Visualizing & Summarizing Numerical Data

STAT 313

Data Visualizations with ggplot2

What are the aesthetics in this plot?

What geometric object is being plotted?

Univariate (One Variable) Visualizations – For Numerical Data

  • Histogram
  • Boxplot
  • Density Plot

Histogram

ggplot(data = penguins, mapping = aes(x = bill_length_mm)) + 
  geom_histogram() +
  labs(x = "Bill Length (mm)")

Is this aesthetic global or local?

Pros

  • Easy to inspect
  • Higher bars represent where data are relatively more common
  • Inspect shape of a distribution (skewed or symmetric)
  • Identify modes

Cons

  • Do not plot raw data, plot summaries (counts) of the data!
  • Sensitive to binwidth

Boxplot

ggplot(data = penguins,
       mapping = aes(x = bill_length_mm)) +
  geom_boxplot() + 
  labs(x = "Bill Length (mm)")

  • What calculations are necessary to create a boxplot?

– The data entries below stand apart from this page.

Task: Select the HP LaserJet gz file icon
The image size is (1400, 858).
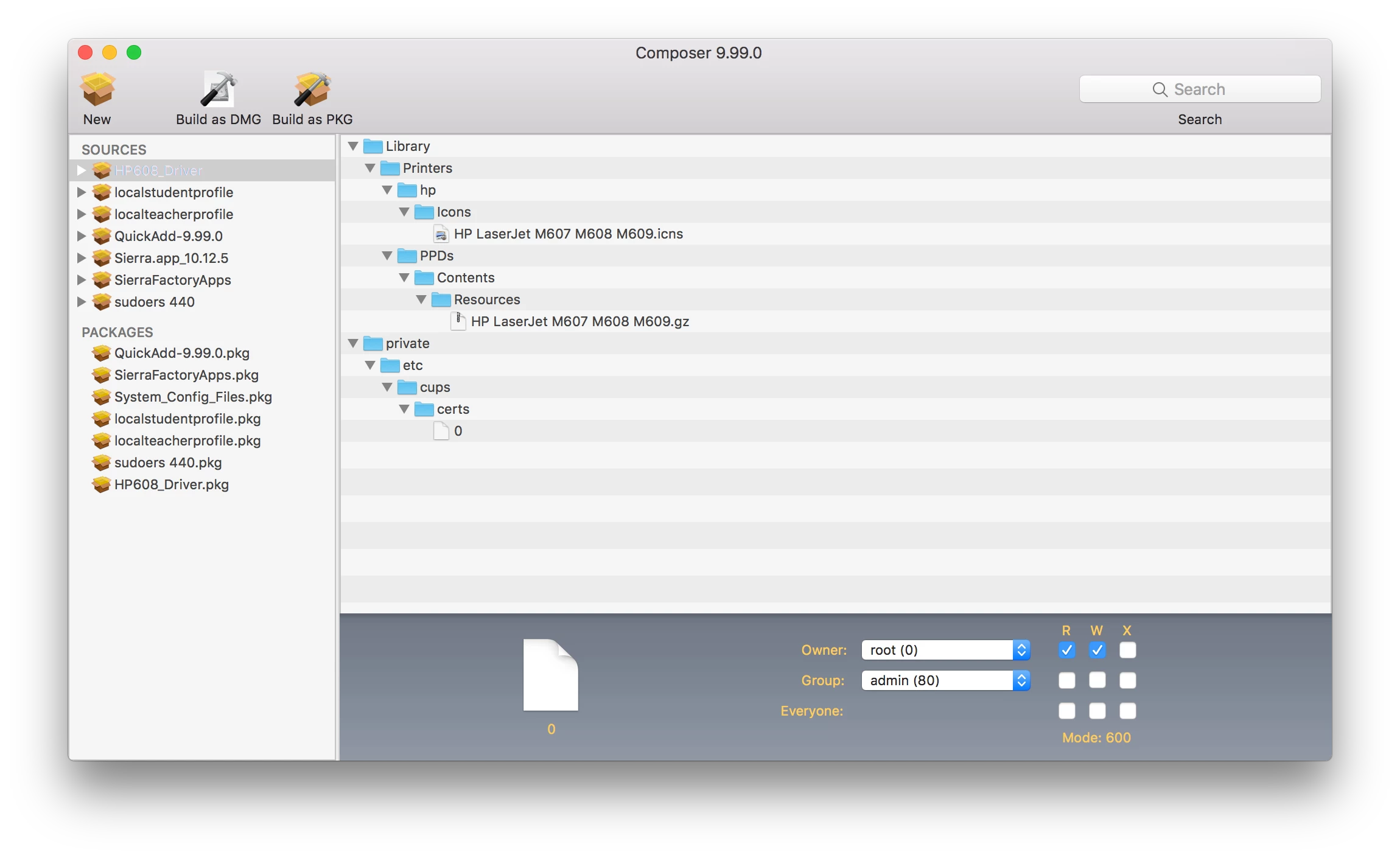Action: 458,321
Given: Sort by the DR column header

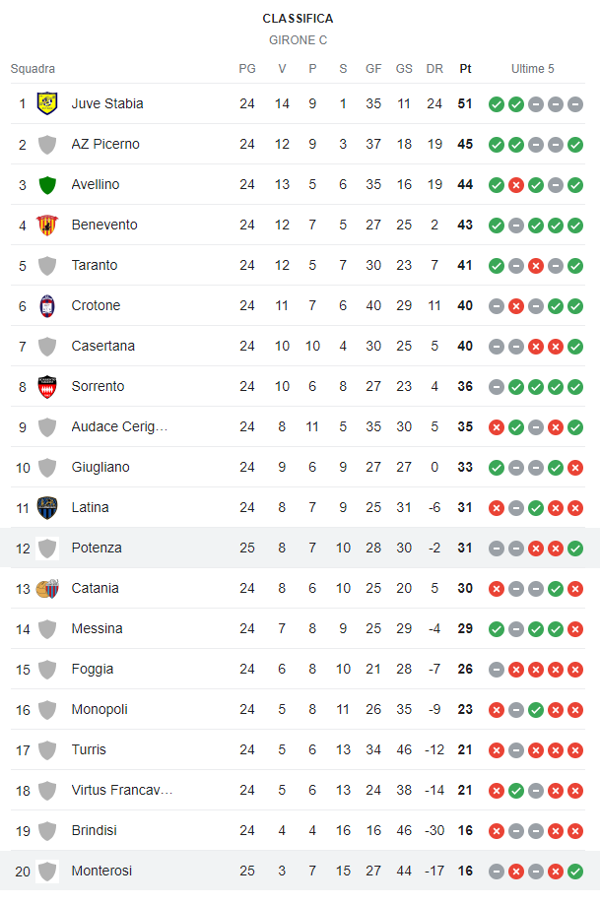Looking at the screenshot, I should pyautogui.click(x=434, y=69).
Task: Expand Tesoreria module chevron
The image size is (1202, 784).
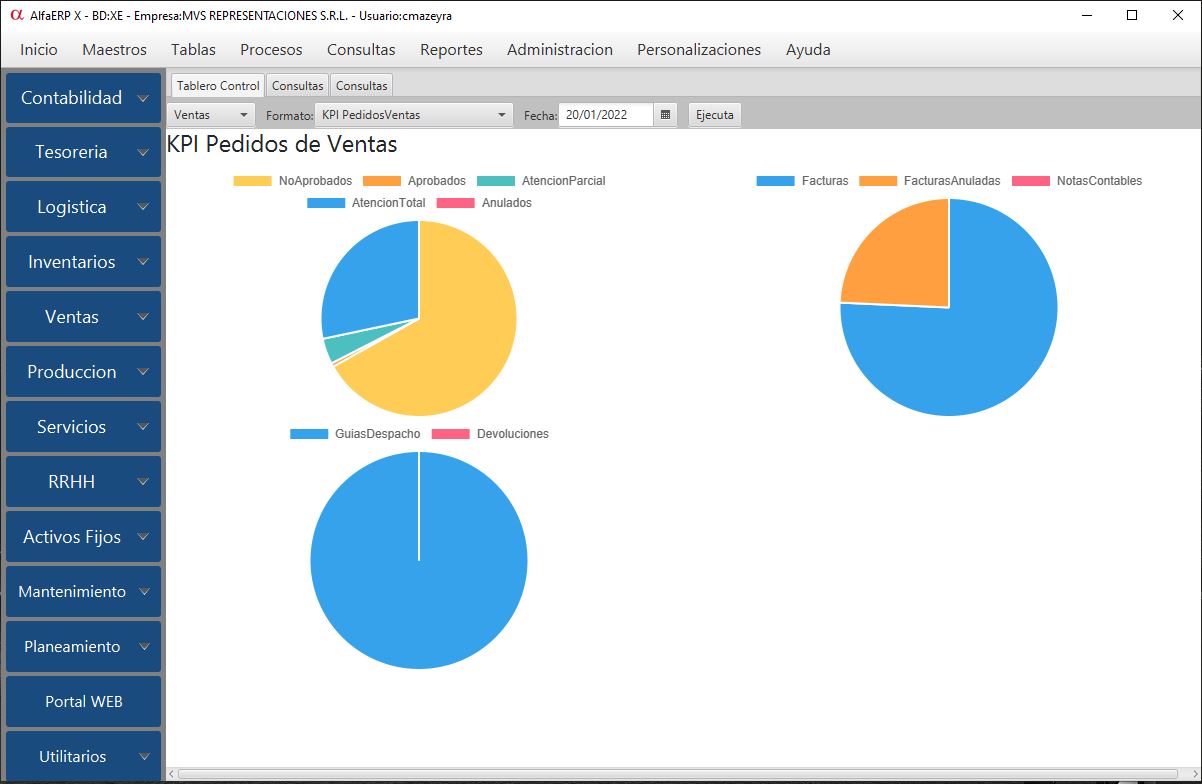Action: [x=143, y=153]
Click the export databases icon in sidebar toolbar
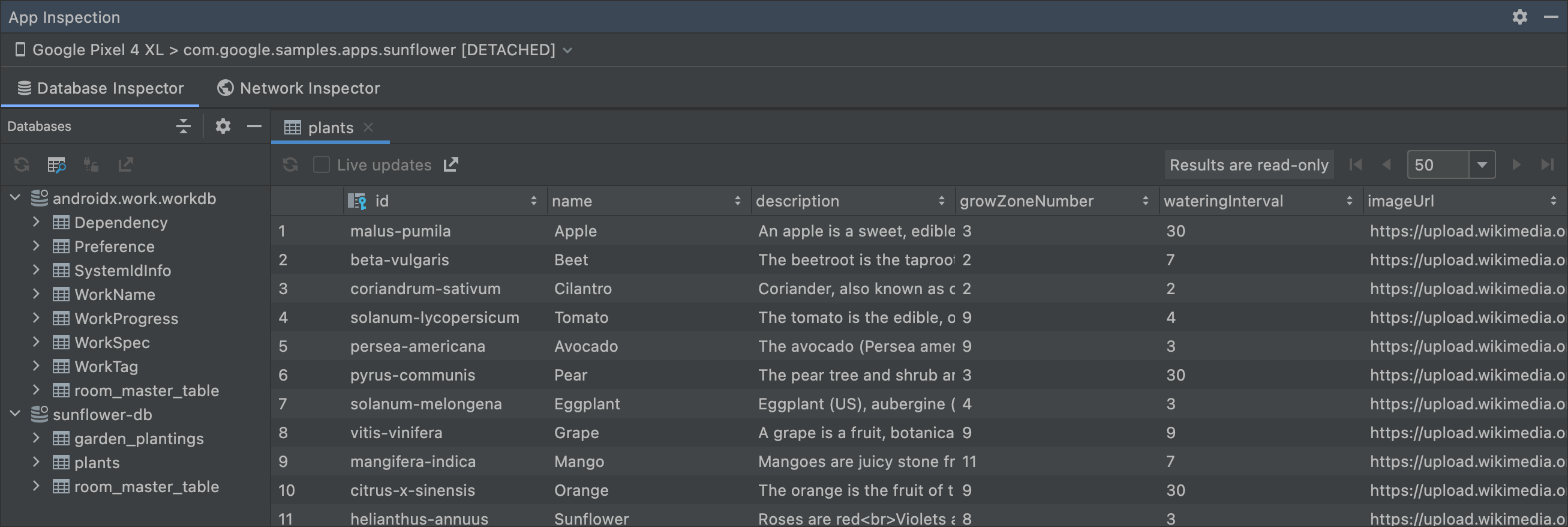 pos(125,164)
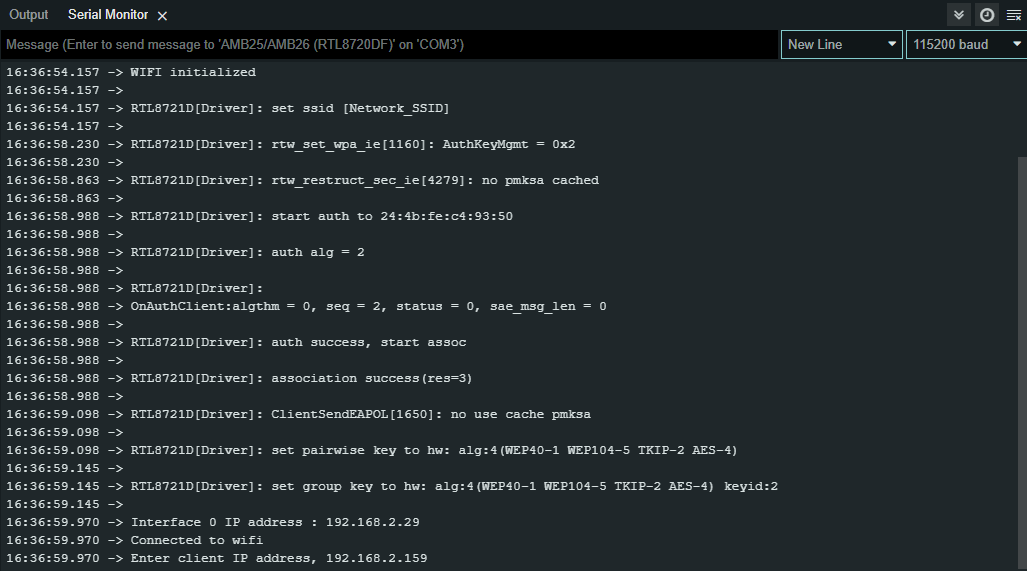The height and width of the screenshot is (571, 1027).
Task: Open the 115200 baud rate dropdown
Action: pyautogui.click(x=965, y=44)
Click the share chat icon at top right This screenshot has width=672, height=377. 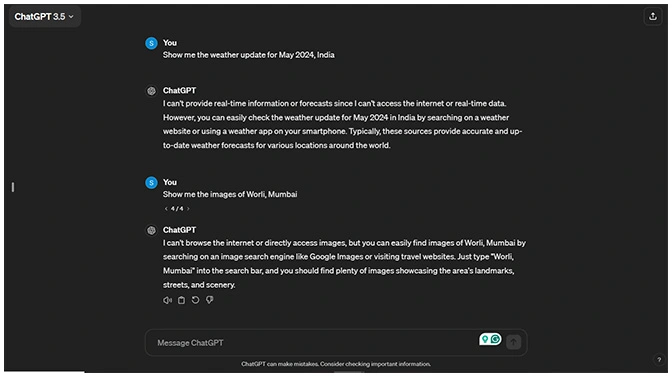(653, 16)
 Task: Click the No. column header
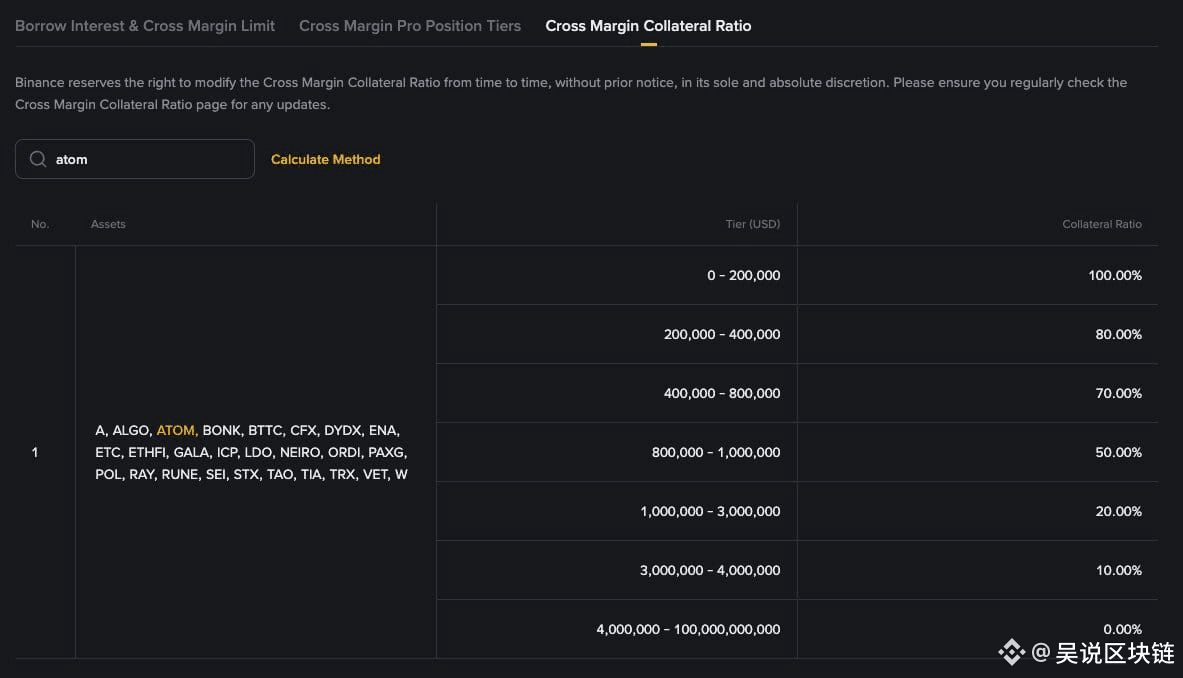(x=40, y=224)
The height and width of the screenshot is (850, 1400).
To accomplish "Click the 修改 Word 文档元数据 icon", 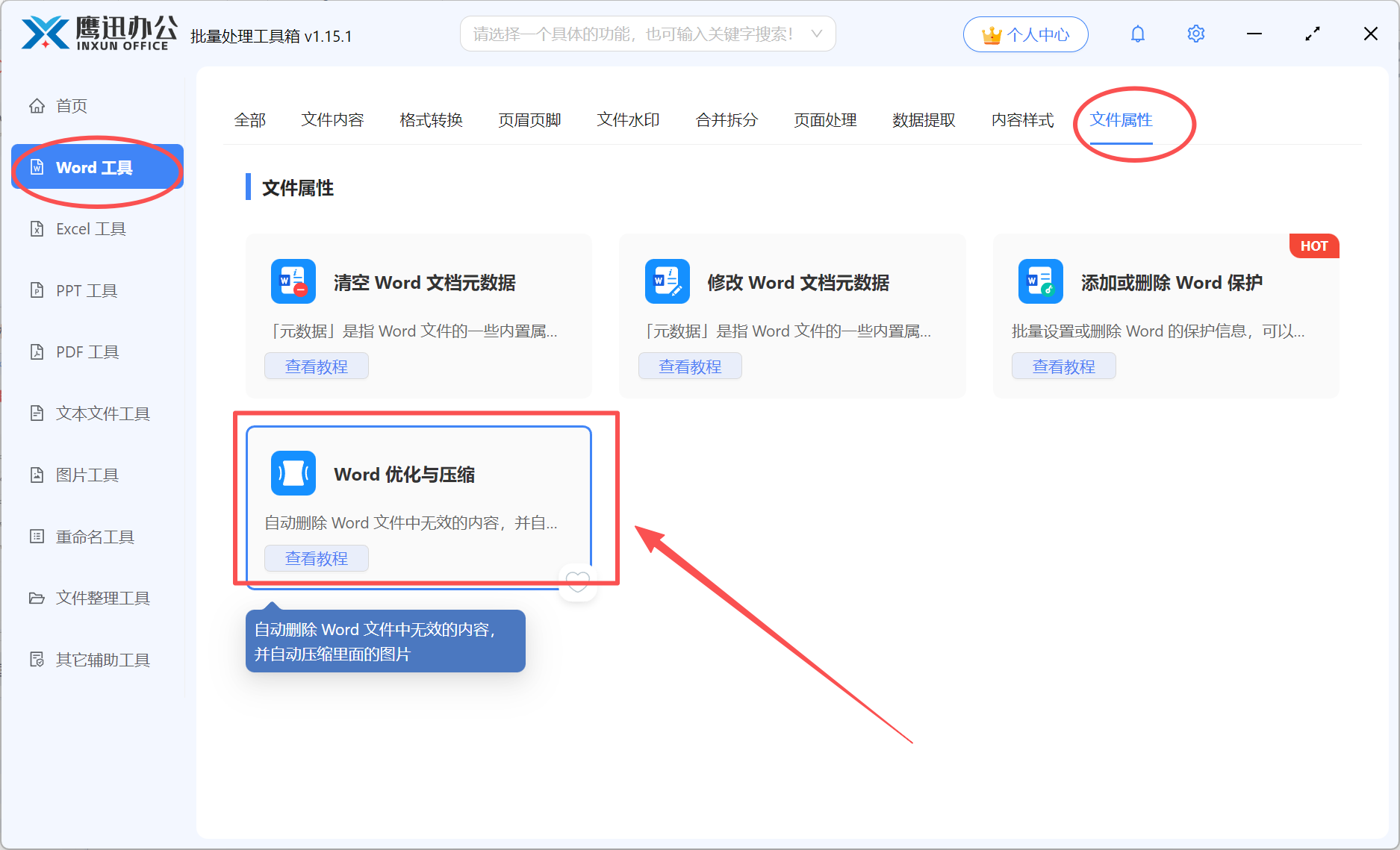I will click(x=668, y=281).
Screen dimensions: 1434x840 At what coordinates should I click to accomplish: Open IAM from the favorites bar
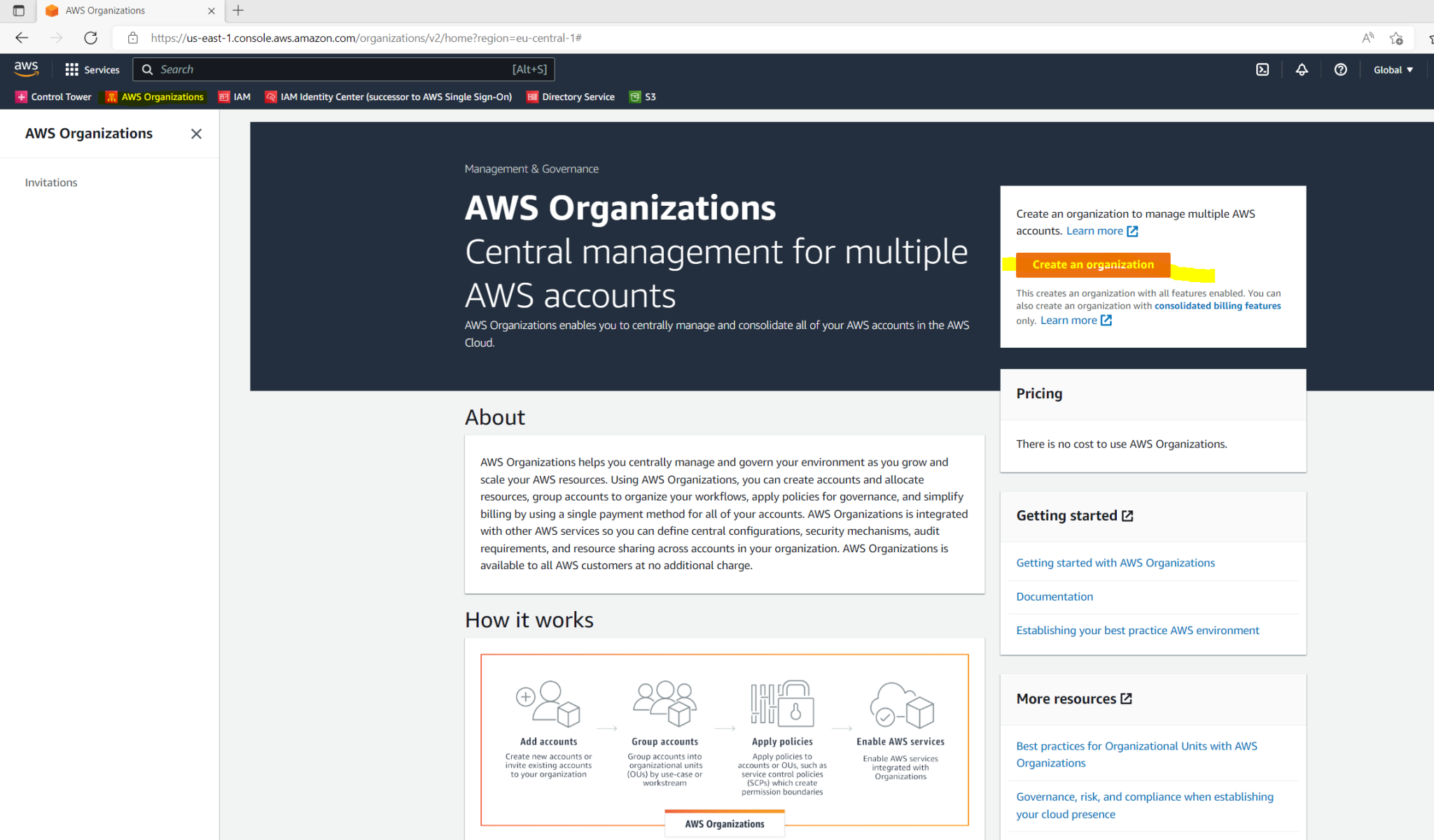coord(235,97)
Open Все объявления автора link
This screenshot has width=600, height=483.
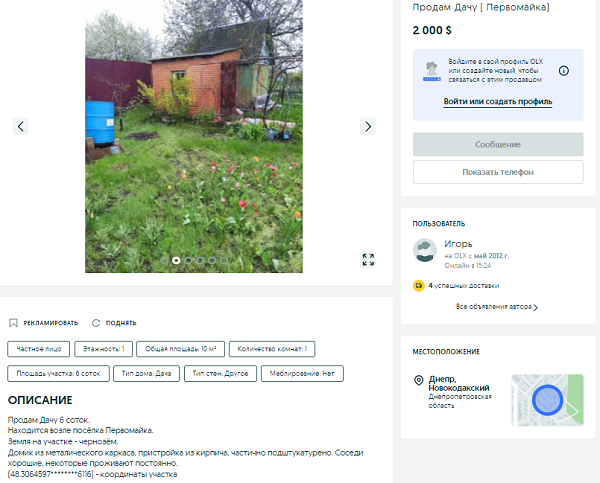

  • What are strengths of a boxplot?

  • What are weaknesses of a boxplot?

Density Plot

ggplot(data = penguins,
       mapping = aes(x = bill_length_mm)) +
  geom_density() +
  labs(x = "Bill Length (mm)")

  • A smooth approximation to a variable’s distribution
  • Plots density (as a proportion) on the y-axis

Bivariate (Two Variables) Visualizations – For Numerical Data

  • Scatterplots

  • Faceted Histograms

  • Side-by-Side Boxplots

  • Stacked Density Plots (Ridge Plots)

Scatterplots

ggplot(data = penguins,
       mapping = aes(y = bill_length_mm, x = bill_depth_mm)) +
  geom_point() +
  labs(x = "Bill Depth (mm)", 
       y = "Bill Length (mm)")

Multivariate Plots

There are two main methods for adding a third (or fourth) variable into a data visualization:

Colors

  • creates colors for every level of a categorical variable
  • creates a gradient for different values of a quantitative variable

Facets

  • creates subplots for every level of a variable
  • labels each sub-plot with the value of the variable

Colors in Scatterplots – Categorical Variable

ggplot(data = penguins,
       mapping = aes(y = bill_length_mm,
                     x = bill_depth_mm,
                     color = species)
       ) +
  geom_point() +
  labs(x = "Bill Depth (mm)", 
       y = "Bill Length (mm)", 
       color = "Penguin Species")

Colors in Scatterplots – Numerical Variable

ggplot(data = penguins,
       mapping = aes(y = bill_length_mm,
                     x = bill_depth_mm,
                     color = body_mass_g)
       ) +
  geom_point() +
  labs(x = "Bill Depth (mm)", 
       y = "Bill Length (mm)", 
       color = "Body Mass (g)")

Facets in Scatterplots – Categorical Variable

ggplot(data = penguins,
       mapping = aes(y = bill_length_mm,
                     x = bill_depth_mm)) +
  geom_point() +
  facet_wrap(~ species) + 
  labs(x = "Bill Depth (mm)", 
       y = "Bill Length (mm)")

Facets in Scatterplots – Numerical Variable

ggplot(data = penguins,
       mapping = aes(y = bill_length_mm,
                     x = bill_depth_mm)) +
  geom_point() +
  facet_wrap(~ body_mass_g) + 
  labs(x = "Bill Depth (mm)", 
       y = "Bill Length (mm)")

Summarizing Numerical Data

Measures of Center

Not Resistant

Mean

Resistant

Median


Measures of Spread

Not Resistant

Variance

Range

Resistant

Inner Quartile Range (IQR)

Given this distribution…

What measure of center would you use? Why?

For right skewed data…

For symmetric (and bimodal) data…

Point Estimates & Parameters


Parameter: True value of the statistic for the population of interest


Point Estimate: provides our best guess for the value of the parameter


Estimates based on larger samples tend to be more accurate than those based on smaller samples.